The Unc@nny J@ke

The occasional ramblings of a 48 year old comics fan, reading all things X-Men for over 38 years.

Anonymous asked: The reason your sales are falling is because you are alienating long-time customers like me. Stunts, juvenile writing, and exaggerated art that lacks "realistic" elements is a turn off, The push for diversity is great, in theory, but it will backfire as you lose fans due to the perceived "trendy" nature of the stunt. With the new push, I will be buying just one Marvel book (down from 30 over the last 10 years). Cost is not an issue -quality is. Look at Johns and Fabok for inspiration.

rayegunn:

brevoortformspring:

But our sales aren’t falling.

Not that the OP will believe this.
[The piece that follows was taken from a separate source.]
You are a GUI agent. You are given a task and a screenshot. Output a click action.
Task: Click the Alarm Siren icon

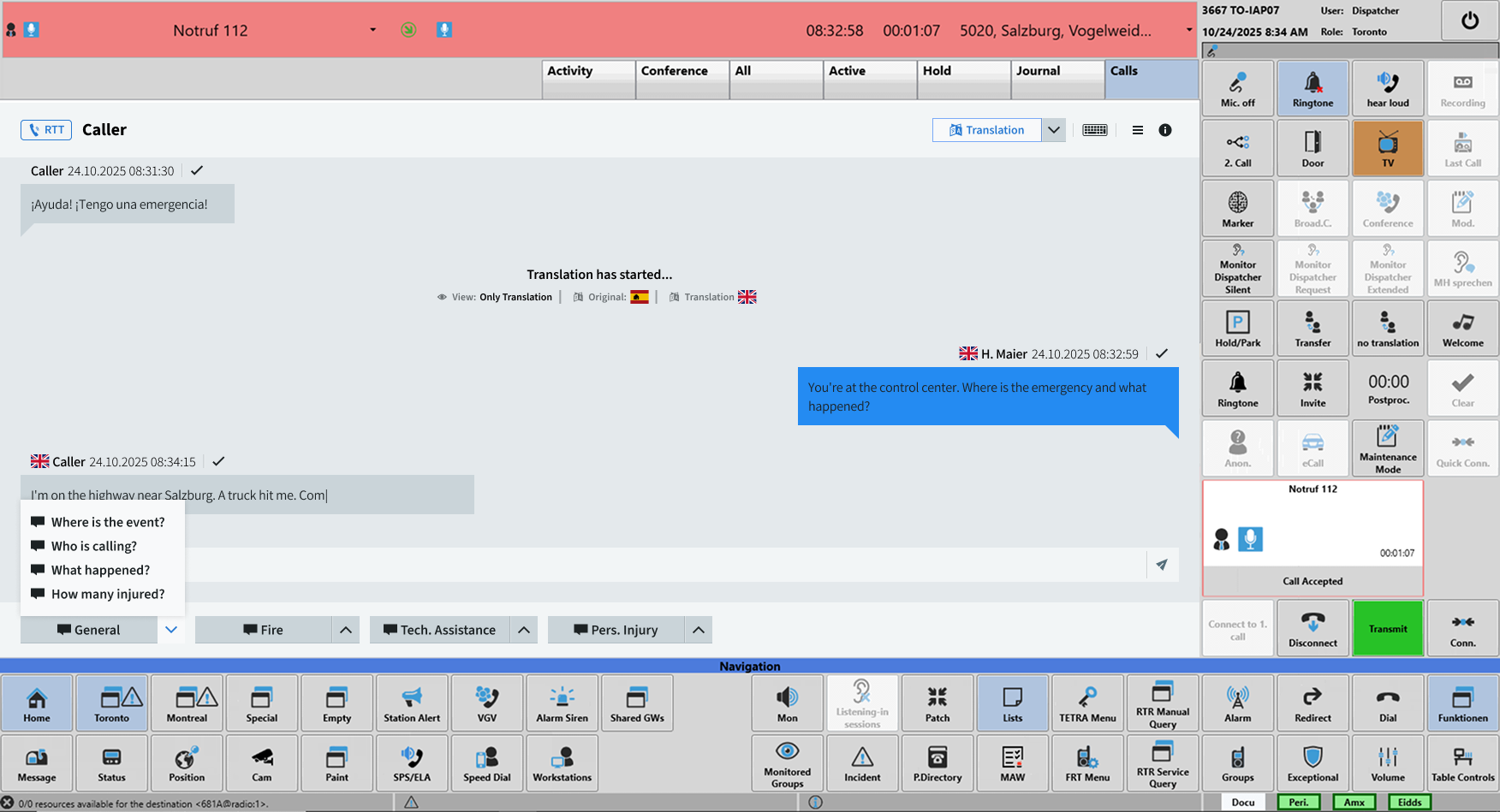[562, 703]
Or if they do, they will find some way to rationalize the sales as not counting. “oh, it’s only doing well because it got a marketing push” is the one I hear most often, as if that invalidates the numbers, or comics have never, ever, been promoted on a TV show or whatever before. Or that the newer readers who responded to that marketing push don’t count for as much as them because they can’t prattle off 50 years worth of continuity trivia. I mostly hear this about Thor. they SO DESPERATELY want to believe the book is a failure so that they can think that they are a majority rather than a very vocal minority, and they come up with all sorts of frankly bizarre rationalizations as to why the sales estimates it’s getting just don’t count and it’s ACTUALLY a failure, despite the sales numbers. So they can go ‘see, Marvel? proof it sucks! now put it back the way it was!’ even though the sales charts don’t indicate it’s a failure at all. I mean, I can understand not liking a new direction, but there has to be a point where you either accept it and go with it, or leave it to the people who ARE enjoying it.

Put me down in rayegunn ’s corner on this argument.